14 DAY TRIAL // Scientists from the McGill University in Montreal, Quebec, Canada, believe they have stumbled upon a novel state of matter while experimenting with electron crystals, like those found in regular transistors. Using powerful magnetism and extremely low temperatures, they caused the bidimensional crystal to act very oddly, comparable with a 3D electron crystal. The results they obtained do not abide by the normal physical laws and are still giving headaches to theorists, but may prove to be the Holy Grail for researchers that got stuck in the process of minimizing computer chips.
As Moore's law edicts, the number of transistors that can be successfully squeezed onto a chip doubles roughly every 2 years, due to new technology tricks, but there's a limit to all this and it is imposed by the quantum physics – and it will be reached in about 10 years. So, researchers subjected the purest semiconductor material, chilled at temperatures about 100 times lower than those in the outer space (which is 2.73°K, or -270.42°C, or -454.756°F), to the influence of the world's most powerful magnet built so far and found in Florida. What they obtained defied the logics of known physics.
“Picture a sandwich, and the ham in the middle is your electrons. In a 2D electron crystal, the electrons are squeezed between two materials and they're very two dimensional. They can move on a plane, like billiard balls on a pool table, but there's no up and down motion. There's a thickness, but they're stuck,” explains Dr. Guillaume Gervais, director of McGill's Ultra-Low Temperature Condensed Matter Experiment Lab. “We decided to tweak the two-dimensionality by applying a very large magnetic field, using the largest magnet in the world at the Magnet Lab in Florida,” he adds. “You only have access to it for about five days a year, and on the third day, something totally unexpected popped.”
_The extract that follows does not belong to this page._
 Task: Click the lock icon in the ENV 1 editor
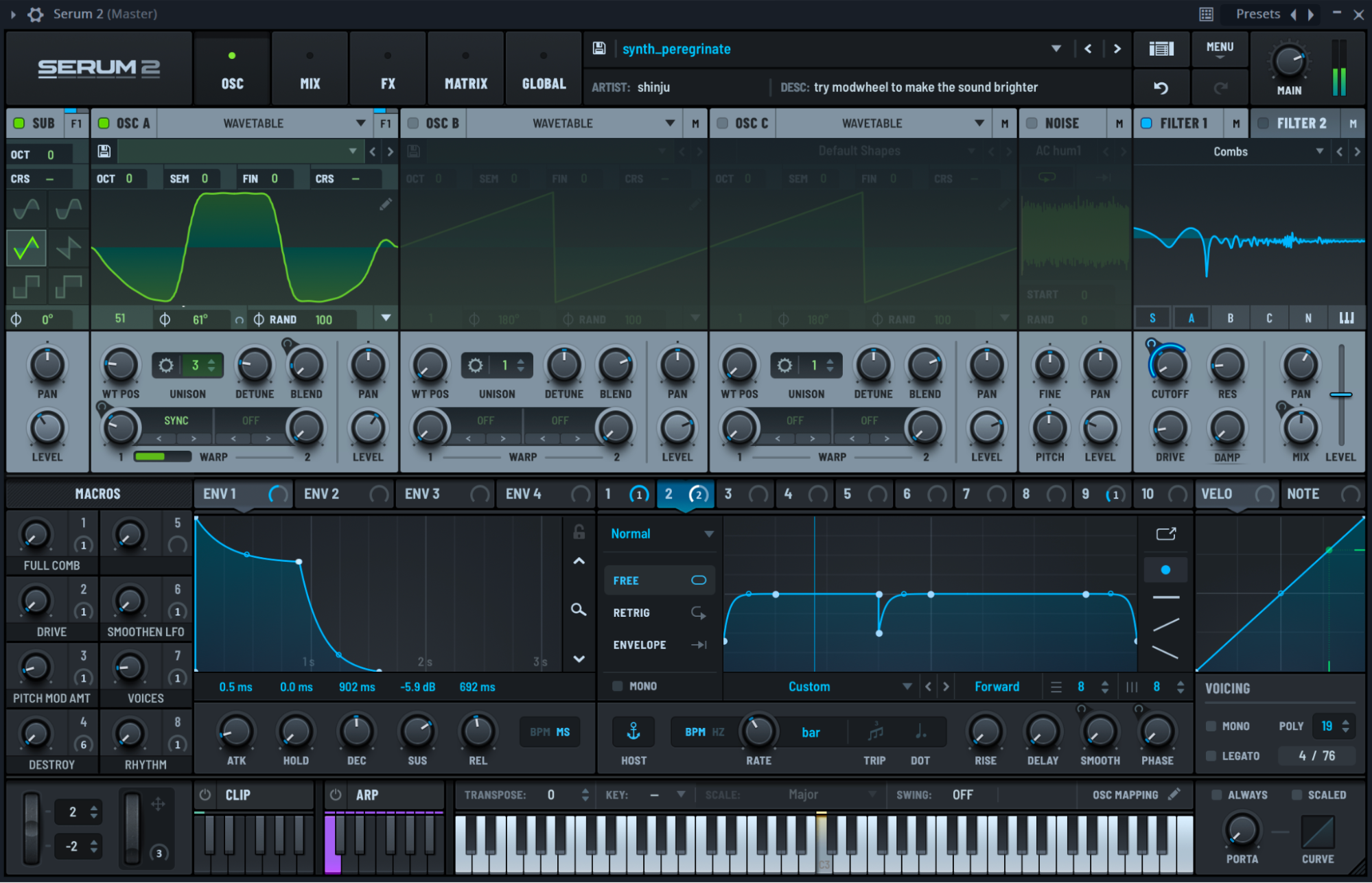click(x=579, y=532)
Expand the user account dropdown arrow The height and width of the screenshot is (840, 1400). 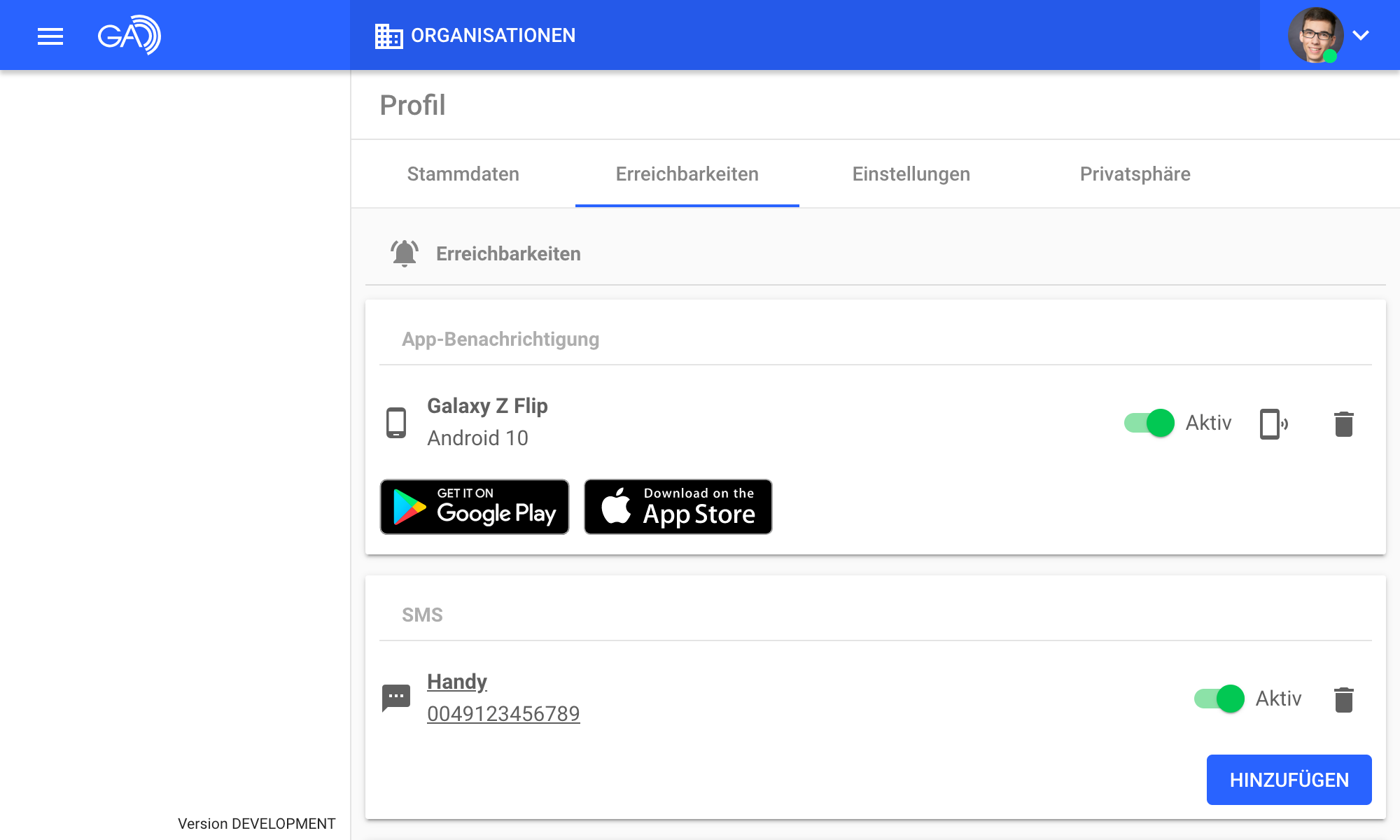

“In a standard transistor, you have a gate and the electron flow is controlled by it like a faucet would control a gas flow. You can understand the particles as independent units, which lets us treat them as ones and zeros, or on and off switches in digital computing. However, once you get down to the nano-scale, quantum forces kick in and the electrons may condense into a collective state and lose their individual nature. Then all sorts of bizarre phenomena pop up. In some cases, the electrons may even split. Concepts of 'on' and 'off' lose all meaning under these conditions,” shares the scientist. “We need to understand quantum effects so we can use them to our own advantage and perhaps reinvent the transistor altogether. That way, progress in electronics will keep happening.”